1. The coop is too small for “3-4 hens” as it is advertised. This coop is not adequate housing for 3-4 hens, with or without a run. This product is poorly categorized and advertised. The following paragraph from the website is misleading:
Designed for up to 4 chickens
With plenty of roosting and nesting space, you can happily house up to four standard-size chickens, or up to six bantams. Keep in mind this coop, like every coop we sell at My Pet Chicken, is NOT intended for full-time confinement. The run is convenient when you can’t let your flock roam freely, but make sure your flock has several hours per day outside.
This coop is too tiny for 1-2 hens, even with a run.

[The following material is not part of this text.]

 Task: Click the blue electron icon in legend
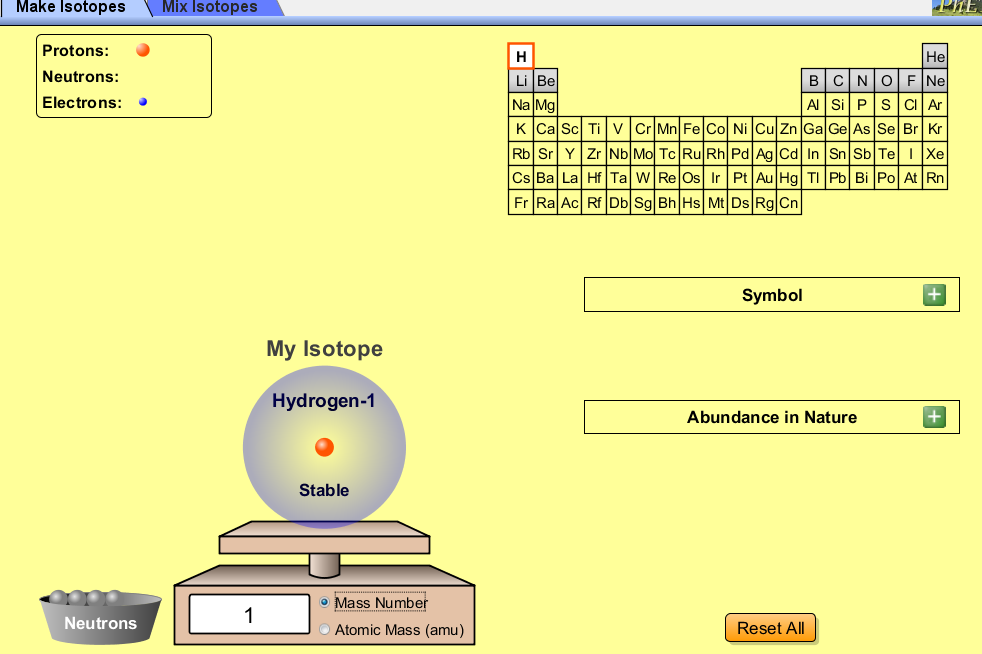point(143,102)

The paragraph that follows recommends it as a broody box or hospital, which is a more accurate description.It also suggests that you’ll get a bigger coop soon.
We love this model for first-timers because it offers inexpensive entree into the hobby. If you’re like most of our customers, you’ll double or triple your flock within a few years, and you’ll end up having to build or buy a larger coop – but you’ll love having this one on hand. Whether you use it to isolate an injured or sick bird, to give a broody hen the space to hatch her own babies, or to transition new juvenile chicks to life “outdoors” while protecting them from your established flock, you’ll always be glad to have it around!
So why spend $400 on this one now? Better to spend a little more or pay someone to make it and get a more permanent solution!
2. The roosting and nesting area is not adequately ventilated. The hens will suffocate or die of heatstroke in the summer if the door is kept closed at night! A good coop needs to have some sort of ventilation/crossbreeze. I was assuming the window could be opened, but it cannot be.
3. The latches on the side doors are not “predator proof,” as advertised. A smart raccoon would figure out how to open these latches. They are well within easy reach of the roof. The kind of latches on the nesting box should be used on all doors to the coop.
4. The predrilled holes for the hardware are not properly placed. Once installed, the latches did not close at all for one of my clients, and the other client has to work at it to get the latch closed on the door to the roost area.
5. The wood splinters easily. My clients had splintering where they inserted the screws, and at the corners of the lift-off nest box lid. A hardwood, rather than a softwood,should have been used.
6. The drop tray is not deep enough to slide out with all the poop and bedding on it. It is far too shallow.It should be 1 1/2 – 2 inches deep to handle chicken litter.
7. There is no room to put the feeding/watering dishes, either hanging or on the ground. The site recommends, and my client purchased, the 11lb plastic feeder. However, if you add that to the enclosed wire area, that reduces the already scarce space. With the feeder and the waterer in this tiny coop, we would be better off raising quail! There is no room for the feeder, waterer, and 2 birds, let alone 4. Also, the frame and wood do not appear adequate to support a hanging feeder. They certainly could not support the hanging waterer.
8. The plastic waterer and feeder barely fit through the door. They have to be tilted sideways to fit through the door.
9. The plastic waterer (3 gal) overflows. This is unlike any other gravity-fed waterer I’ve seen. They usually reach an equilibrium point and stop, but this one continues running over, soaking the ground.
Poor product, misleading advertising! I’d be suspicious of their other coops’ quality and advertising claims, too.